Scans run automatically every 6 hours via GitHub Actions so that the full set of URLs across all countries can be covered gradually without overloading government servers.
Usage
Scan a single country
python3 -m src.cli.scan_technology --country ICELAND --rate-limit 2
Scan all countries
python3 -m src.cli.scan_technology --all --rate-limit 2
Scan all countries with a runtime cap (recommended for CI)
python3 -m src.cli.scan_technology --all --max-runtime 110 --rate-limit 2.0
Command-line options
| Option | Default | Description |
|---|---|---|
--country CODE |
— | Country code to scan (e.g. FRANCE, ICELAND) |
--all |
— | Scan all countries in the TOON directory |
--toon-dir PATH |
data/toon-seeds/countries |
Directory with .toon seed files |
--rate-limit N |
2.0 |
Maximum HTTP requests per second |
--max-runtime N |
0 (no limit) |
Maximum runtime in minutes. The scanner stops gracefully before this limit so that partial results can be saved. Set to ~10 minutes less than the GitHub Actions timeout-minutes value. |
GitHub Actions
The Scan Technology Stack workflow (.github/workflows/scan-technology.yml)
runs automatically every 6 hours and can also be triggered manually from the
Actions tab:
- Go to Actions → Scan Technology Stack → Run workflow
- Optionally enter a country code (leave blank to scan all countries)
- Optionally adjust the rate limit
Artifacts uploaded after each run:
| Artifact | Contents |
|---|---|
tech-scan-<run_number> |
data/metadata.db, scan output log, annotated *_tech.toon files |
validation-metadata |
data/metadata.db (shared with URL validation and social media scans) |
Output
Annotated TOON file
Each page entry in the output *_tech.toon file gains a technologies field:
{
"url": "https://example.gov/",
"is_root_page": true,
"technologies": {
"Nginx": { "versions": ["1.24"], "categories": ["Web servers"] },
"WordPress": { "versions": ["6.2"], "categories": ["CMS", "Blogs"] }
}
}
If detection failed for a URL, a tech_error field is added instead:
{
"url": "https://unreachable.gov/",
"tech_error": "Connection error: ..."
}
Database table
Results are stored in the url_tech_results table:
| Column | Type | Description |
|---|---|---|
url |
TEXT | Page URL |
country_code |
TEXT | Country identifier |
scan_id |
TEXT | Unique scan run ID |
technologies |
TEXT | JSON object of detected technologies |
error_message |
TEXT | Error message (if detection failed) |
scanned_at |
TEXT | ISO-8601 timestamp |
Query example:
SELECT url, technologies
FROM url_tech_results
WHERE country_code = 'ICELAND'
ORDER BY scanned_at DESC;
Architecture
scan-technology.yml (GitHub Actions — every 6 hours)
↓
scan_technology.py (CLI)
↓
TechScanner.scan_country()
↓
TechDetector.detect_urls_batch()
↓
For each URL:
httpx.get() → HTML + headers
Wappalyzer.analyze_with_versions_and_categories()
↓
Save to url_tech_results table (incremental, per URL)
↓
Write *_tech.toon output file
Notes
- Rate limiting is applied between requests to avoid overloading government servers. The default is 2 requests per second.

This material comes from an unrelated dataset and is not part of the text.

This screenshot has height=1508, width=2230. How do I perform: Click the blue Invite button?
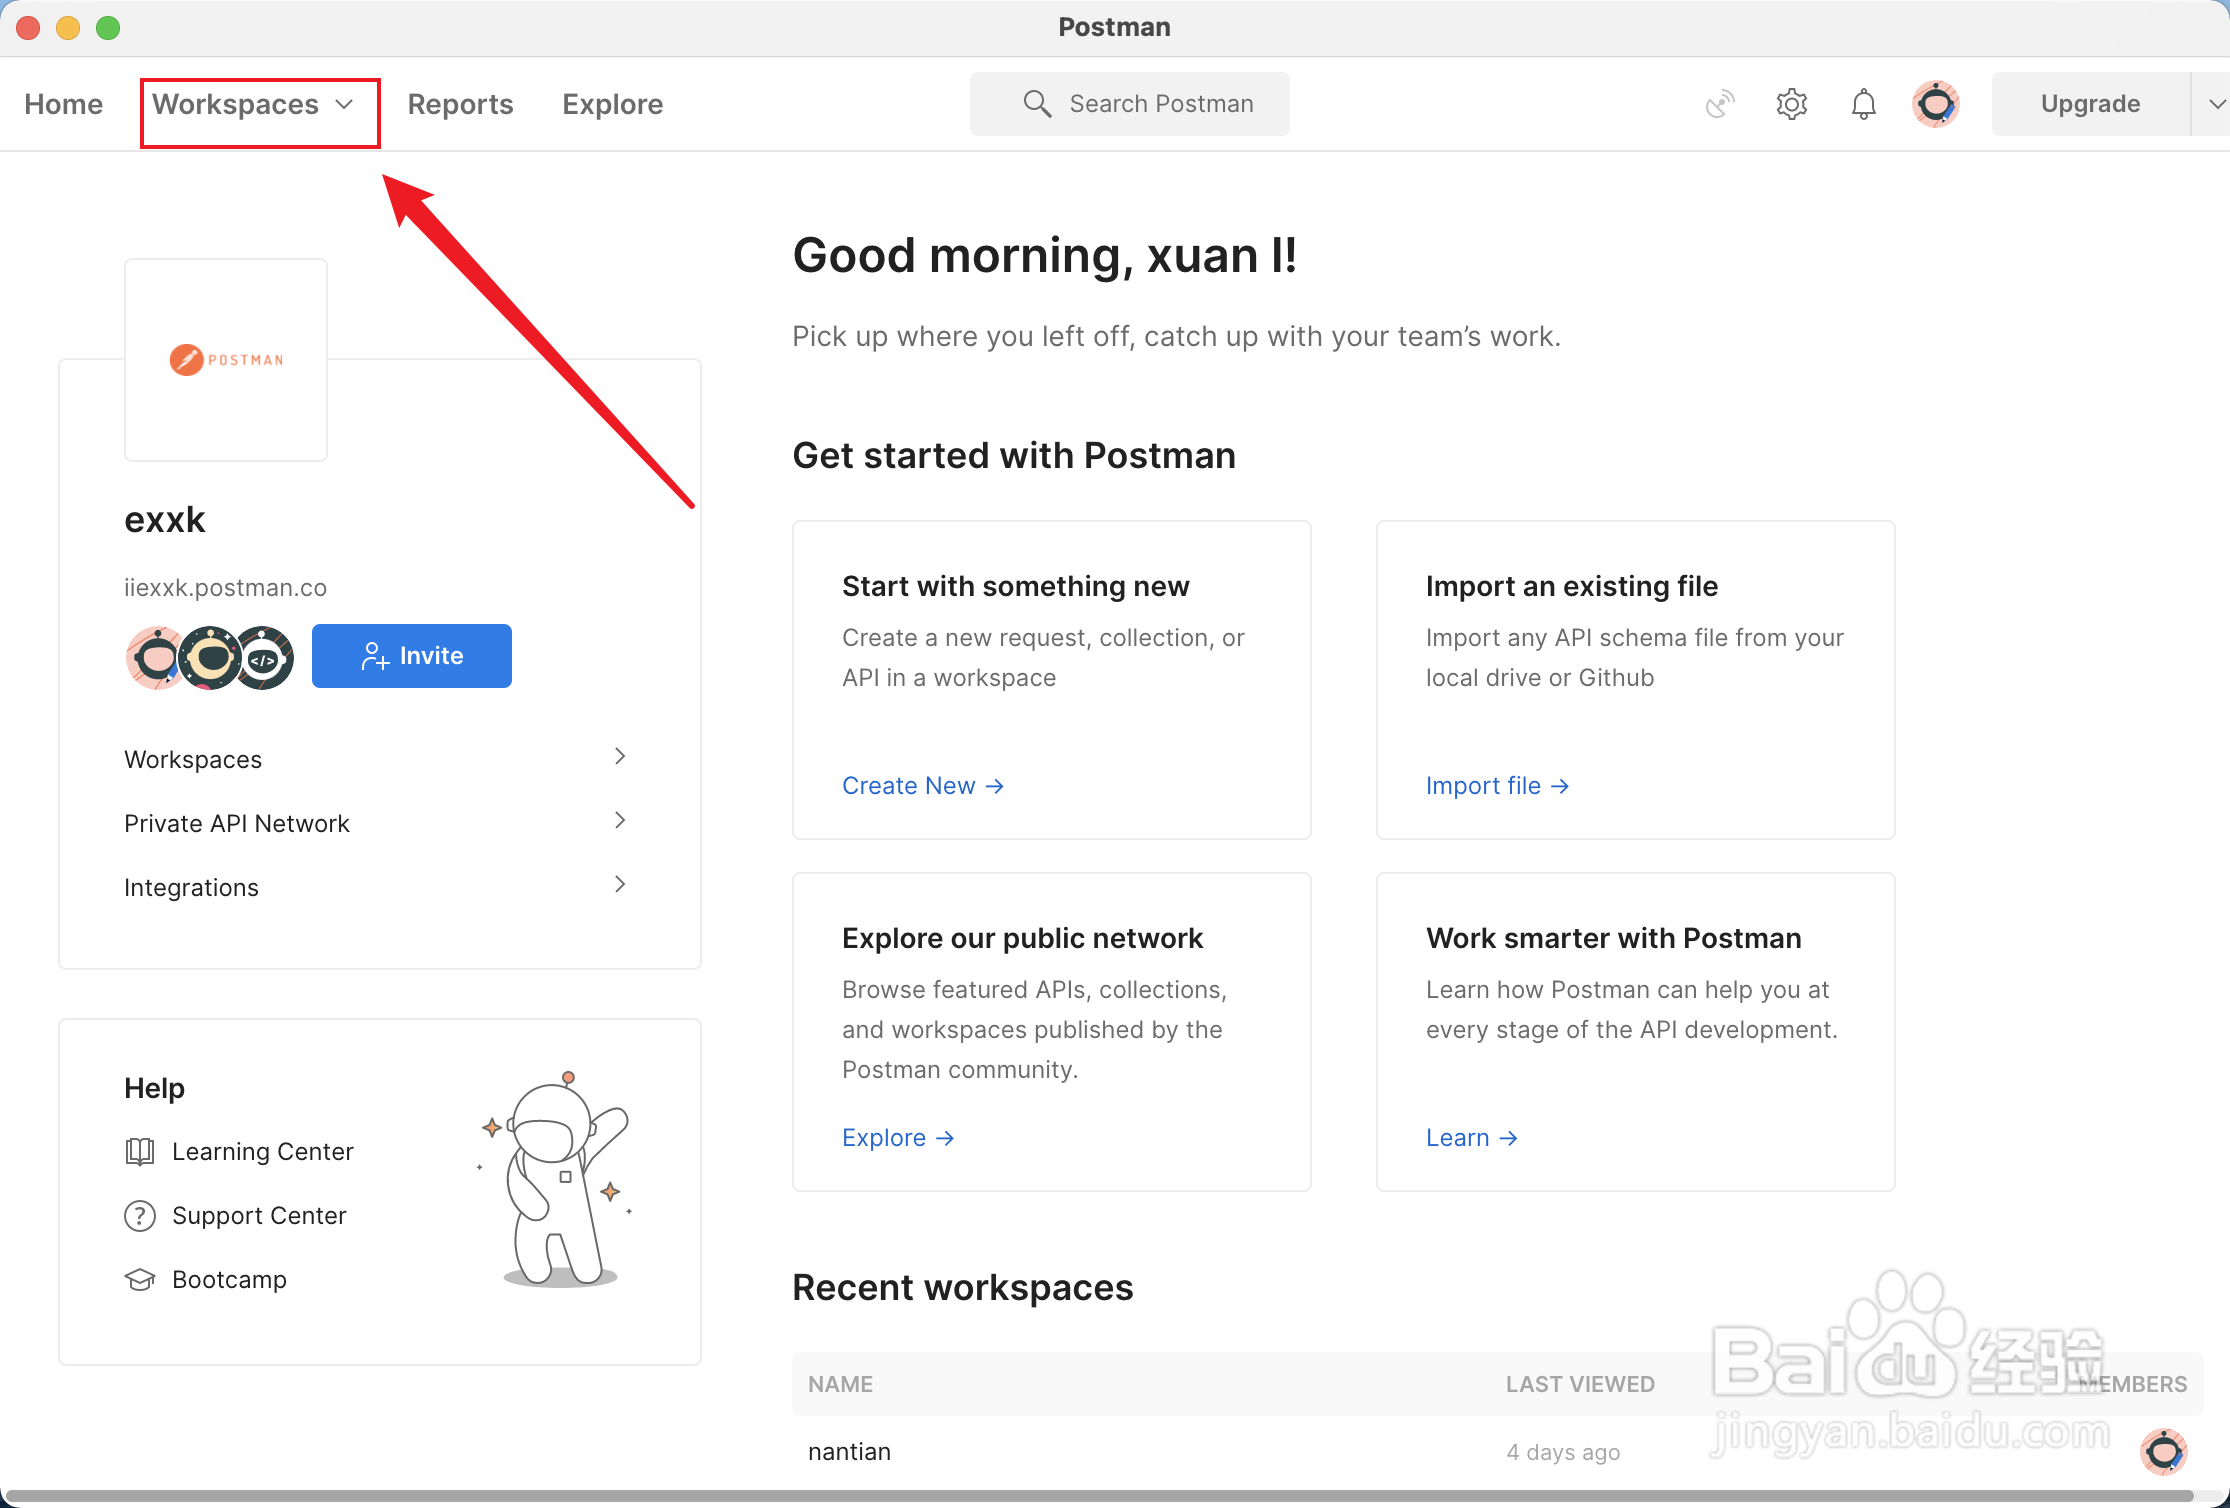(411, 656)
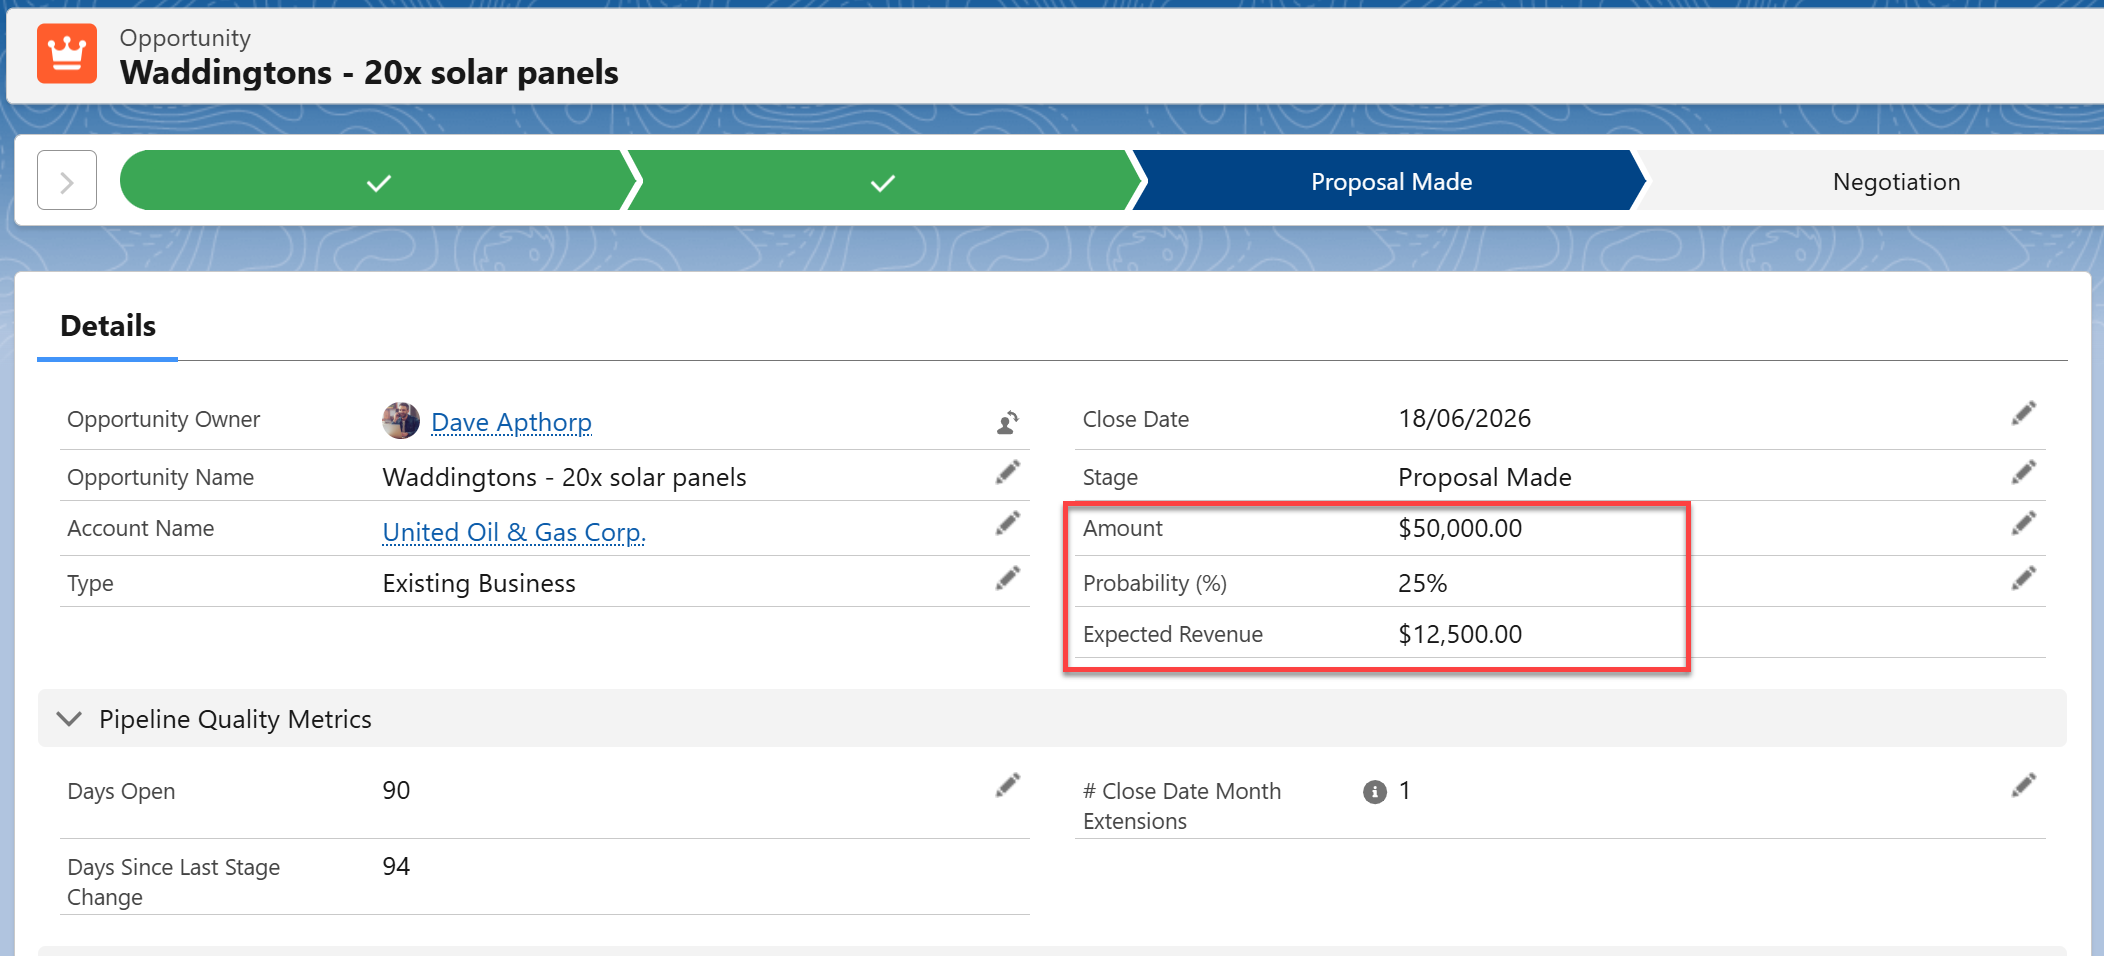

- Technology fingerprinting is best-effort; some sites may return no detections if they use custom or obfuscated stacks.
- Unlike the URL validator, failed tech scans do not mark a URL for removal — errors are recorded but the URL is kept in future scan cycles.
- Results are persisted incrementally (one URL at a time) so that partial results are preserved even if the GitHub Actions job times out.
- The
*_tech.toonoutput files are excluded from version control (see.gitignore).